There are also opportunities to speak to artists about the project and also contribute drawings and writings, at APT and Five Years Galleries in December – see‘Hurriers: Poor on the Roll’ page on this website.

The Hurrier draws on the past to speak to the future: to set up intergenerational conversations about class, labour and sexuality in the present. Wherever possible as the work is shown, the artists involved will set up safe and open spaces to talk and share. Please email Anne at a.robinson@mdx.ac.uk if you are interested in connecting with this! We recently had a great ‘instagram takeover’ with WCCD.

Through the film and the affect of what we can see and hear, the voices of the unrecorded who have something to say now, may be heard. From out of the dark, under the ground, just out of sight, they can join in our conversations about how we are still hated vilified mocked and excluded. There is much to talk about. This new work uses speculation, queering and art practice to think about class as we feel it now: class experienced and manifest in our bodies: ecstatic desiring bodies and bodies hurt from overwork.

Today ‘working class woman’ means Shameless, TOWIE or Benefits Street… the underserving, idle poor are always with us and could easily get off the dole and get a robot job: ‘You don’t get reported or written up by managers. You get written up by an algorithm…’ (19)

Call and response.

The plan is to allow strategies for conversational exchange  to emerge from collaboration during the making of the work itself and for any given setting, to facilitate access from communities of working class women and nonbinary people and to remain open to new exchanges.

Some initial parameters for conversations may build on ideas and writings from the work of:

Frances Hatherley who is directly involved in the project and whose concept of the ‘anti-pygmallion’ has been a profound influence, writes:

written-off images of stigmatised working-class women can offer us new experiences of rich recognition of our shared humanity, and provoke sublime encounters full of the exhilaration of rebellion.

(27)

Beverley Skeggs:

…a great deal of energy goes into inscribing, depicting, categorising and degrading the working classes as enemy.

the access to the resources to make the self is not equally available. 

(20)

bell hooks:

broader perspectives can only emerge as we examine the personal that is political

(21)

Françoise Verges:

Cleaning/caring female workers of color are politicizing their field, showing how and why they are performing indispensable work.

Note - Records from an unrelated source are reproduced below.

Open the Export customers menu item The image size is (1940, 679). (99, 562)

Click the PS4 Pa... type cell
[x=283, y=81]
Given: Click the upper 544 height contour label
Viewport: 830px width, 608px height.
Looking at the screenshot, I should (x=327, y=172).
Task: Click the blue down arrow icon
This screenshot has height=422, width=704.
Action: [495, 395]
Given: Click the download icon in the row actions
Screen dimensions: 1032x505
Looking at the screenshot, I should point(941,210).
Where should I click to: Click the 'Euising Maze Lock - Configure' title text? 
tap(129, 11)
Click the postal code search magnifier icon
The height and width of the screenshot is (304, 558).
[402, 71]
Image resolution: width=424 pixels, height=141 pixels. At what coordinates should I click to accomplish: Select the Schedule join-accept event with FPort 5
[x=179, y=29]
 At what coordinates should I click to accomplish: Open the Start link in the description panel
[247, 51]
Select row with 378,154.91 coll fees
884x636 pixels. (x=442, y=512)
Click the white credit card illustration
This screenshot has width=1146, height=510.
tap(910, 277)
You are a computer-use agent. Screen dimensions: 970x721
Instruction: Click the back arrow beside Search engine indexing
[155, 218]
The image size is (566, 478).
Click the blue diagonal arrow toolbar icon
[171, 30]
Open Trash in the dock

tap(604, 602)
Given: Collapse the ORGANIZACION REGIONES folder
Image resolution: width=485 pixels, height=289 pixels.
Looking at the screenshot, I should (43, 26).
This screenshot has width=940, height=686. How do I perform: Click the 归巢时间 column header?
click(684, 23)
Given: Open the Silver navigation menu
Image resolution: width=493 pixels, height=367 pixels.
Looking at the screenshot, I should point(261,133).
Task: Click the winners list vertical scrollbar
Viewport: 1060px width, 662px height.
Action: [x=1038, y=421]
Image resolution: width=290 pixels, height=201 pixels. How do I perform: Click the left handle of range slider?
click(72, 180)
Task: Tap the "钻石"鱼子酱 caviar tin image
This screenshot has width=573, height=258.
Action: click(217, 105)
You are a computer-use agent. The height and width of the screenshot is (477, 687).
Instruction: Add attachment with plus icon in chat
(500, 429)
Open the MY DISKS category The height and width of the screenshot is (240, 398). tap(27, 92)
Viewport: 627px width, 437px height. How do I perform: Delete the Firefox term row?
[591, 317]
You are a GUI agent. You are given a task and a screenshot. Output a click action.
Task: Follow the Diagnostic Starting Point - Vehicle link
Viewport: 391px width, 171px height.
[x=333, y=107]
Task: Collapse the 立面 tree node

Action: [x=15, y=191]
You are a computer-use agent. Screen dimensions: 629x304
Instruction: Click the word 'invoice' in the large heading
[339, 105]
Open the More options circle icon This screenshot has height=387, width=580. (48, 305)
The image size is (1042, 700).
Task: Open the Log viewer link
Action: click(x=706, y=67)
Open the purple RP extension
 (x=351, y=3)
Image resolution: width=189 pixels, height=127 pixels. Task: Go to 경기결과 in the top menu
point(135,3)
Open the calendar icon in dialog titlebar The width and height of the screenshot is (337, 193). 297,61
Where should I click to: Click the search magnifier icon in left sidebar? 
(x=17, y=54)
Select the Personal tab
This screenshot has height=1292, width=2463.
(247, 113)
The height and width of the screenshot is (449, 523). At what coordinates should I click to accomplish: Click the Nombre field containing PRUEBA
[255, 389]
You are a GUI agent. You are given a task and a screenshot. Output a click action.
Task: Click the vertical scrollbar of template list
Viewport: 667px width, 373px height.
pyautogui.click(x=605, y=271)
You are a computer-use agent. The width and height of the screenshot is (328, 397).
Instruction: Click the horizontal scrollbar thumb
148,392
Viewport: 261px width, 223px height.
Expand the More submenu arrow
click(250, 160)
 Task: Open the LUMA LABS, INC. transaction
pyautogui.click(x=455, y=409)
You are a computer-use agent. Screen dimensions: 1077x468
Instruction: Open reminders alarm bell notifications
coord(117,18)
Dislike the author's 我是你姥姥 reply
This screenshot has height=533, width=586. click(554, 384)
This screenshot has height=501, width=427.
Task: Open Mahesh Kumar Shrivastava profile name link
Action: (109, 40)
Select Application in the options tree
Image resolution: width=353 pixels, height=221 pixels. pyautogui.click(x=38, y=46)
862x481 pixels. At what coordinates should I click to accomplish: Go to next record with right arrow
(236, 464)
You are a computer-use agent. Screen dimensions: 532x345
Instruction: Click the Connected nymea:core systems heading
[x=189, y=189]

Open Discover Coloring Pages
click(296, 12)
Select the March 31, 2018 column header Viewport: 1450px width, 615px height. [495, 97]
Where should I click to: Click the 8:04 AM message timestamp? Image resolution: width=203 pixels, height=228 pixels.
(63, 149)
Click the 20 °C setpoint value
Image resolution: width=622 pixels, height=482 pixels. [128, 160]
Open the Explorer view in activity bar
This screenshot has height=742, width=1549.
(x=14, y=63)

They push us to go further in our analysis of that work.

(22)

David Graeber:

…the incessant demonisation directed at the poor by those who benefit from their caring labour…

the defiant insistence on acting as if one is already free.

(23, 32)

Valerie Walkerdine:

It is the ability of this pain to transmit across generations which also tells quite a different story of class transformations and upward mobility..

(24)

Rhian E. Jones:

The female chav fits into narratives of slut-shaming and taste-policing … the Victorian and Edwardian spectre of working class women, ..’with their hazardous lack of morality, taste and discrimination and their unregulated, untrammelled sexuality…

(25)

Audre Lorde:

Difference is that raw and powerful connection from which our personal power is forged.

(33)

Walter Benjamin:

it is more arduous to honour the memory of anonymous beings than that of the renowned

(34)

Artists across several fields have informed my thinking on class, bodies, labour and sexuality, so I am especially indebted to the intense creative thinking of: Kae Tempest, Lois Weaver, Petra Bauer and Andrea Luka Zimmerman (26)

Servant bells you will not hear unless I sound them for you.

Robinson (28)

The paradox of working class as ‘identity’ is that working class is the thing we must stop being. Stop being in order to progress, to be healed, to have comfort – maybe that we should learn to be stingy, blinkered, enclosed. You want me to give up the generosity, decency, humour, cultural agility and honesty of my self, my past, my people, to misrecognise the trauma of financial abuse and class hatred and come into your parlour to play games. But the price of entry is that we learn to despise our former being. And then because we have learned well, you will not see us.